>> begin ENTRIES

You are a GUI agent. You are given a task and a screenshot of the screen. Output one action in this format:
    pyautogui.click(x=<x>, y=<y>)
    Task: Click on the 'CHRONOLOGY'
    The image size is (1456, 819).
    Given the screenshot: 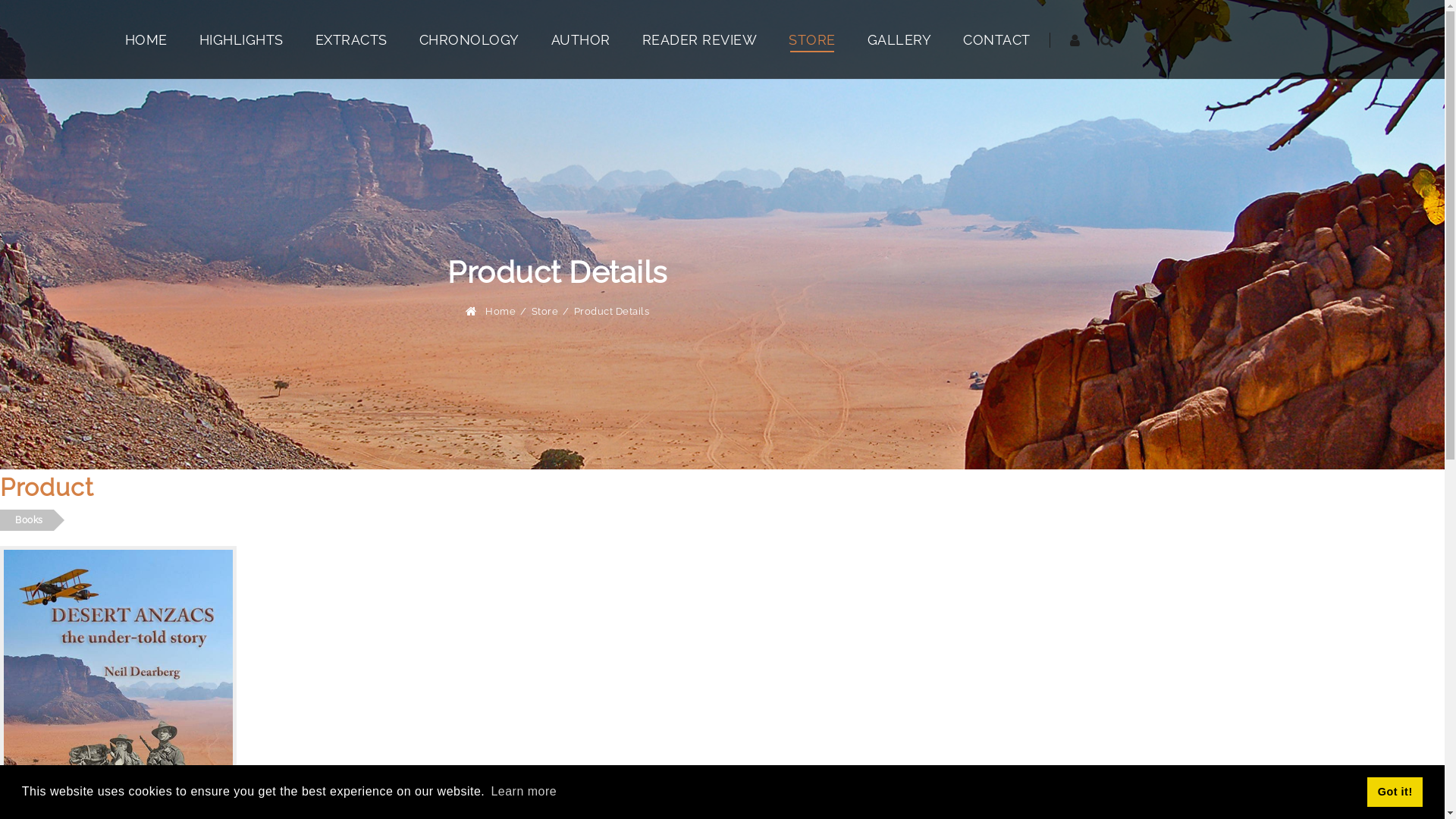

>> end ENTRIES

▶ EXERCISE DIRECTIONS
Copy the material above word for word, line by line, leaving out any pictures.

▶ RESULT OF THIS TASK
You are a GUI agent. You are given a task and a screenshot of the screen. Output one action in this format:
    pyautogui.click(x=<x>, y=<y>)
    Task: Click on the 'CHRONOLOGY'
    The image size is (1456, 819).
    Given the screenshot: 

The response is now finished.